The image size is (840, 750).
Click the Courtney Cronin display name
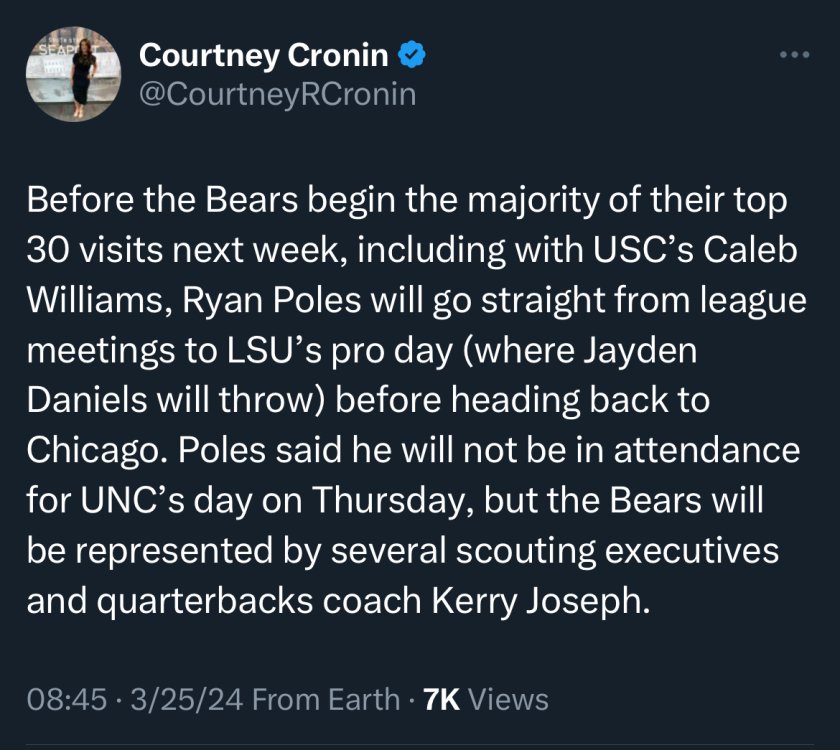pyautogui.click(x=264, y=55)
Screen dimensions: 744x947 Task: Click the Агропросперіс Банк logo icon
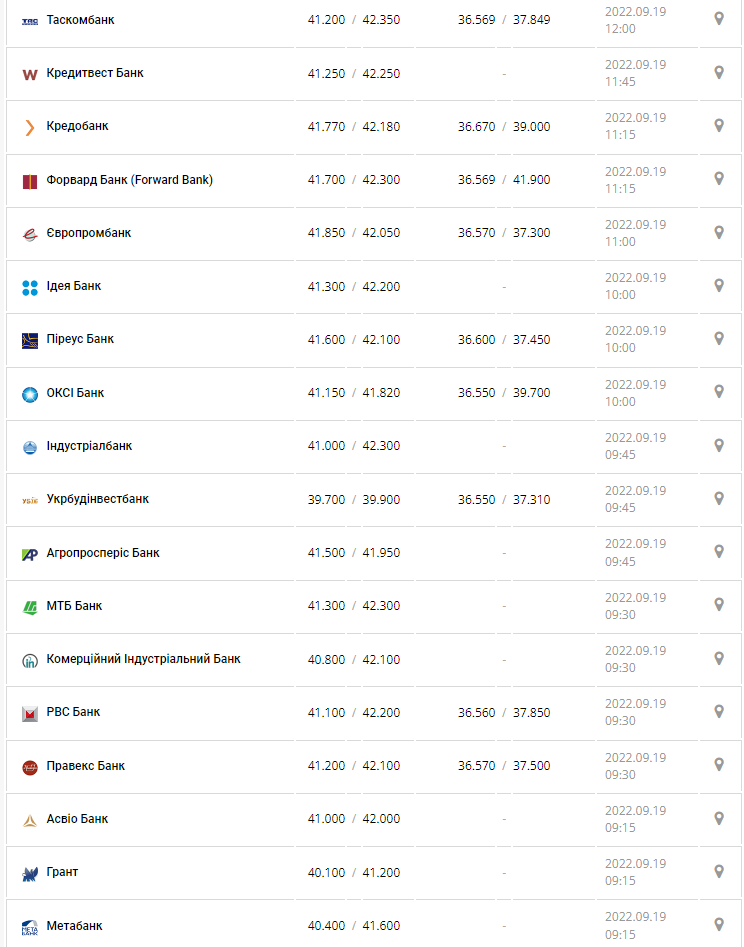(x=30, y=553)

__________

> **Exercise aim**
Could you give the whole listing above again, without the pictures, switching "logo icon" to "emblem" and keeping everything else the same?

> **Answer to this problem**
The image size is (840, 750).
Click the Courtney Cronin display name
pyautogui.click(x=264, y=55)
Screen dimensions: 744x947 Task: Click the Агропросперіс Банк emblem
(x=30, y=553)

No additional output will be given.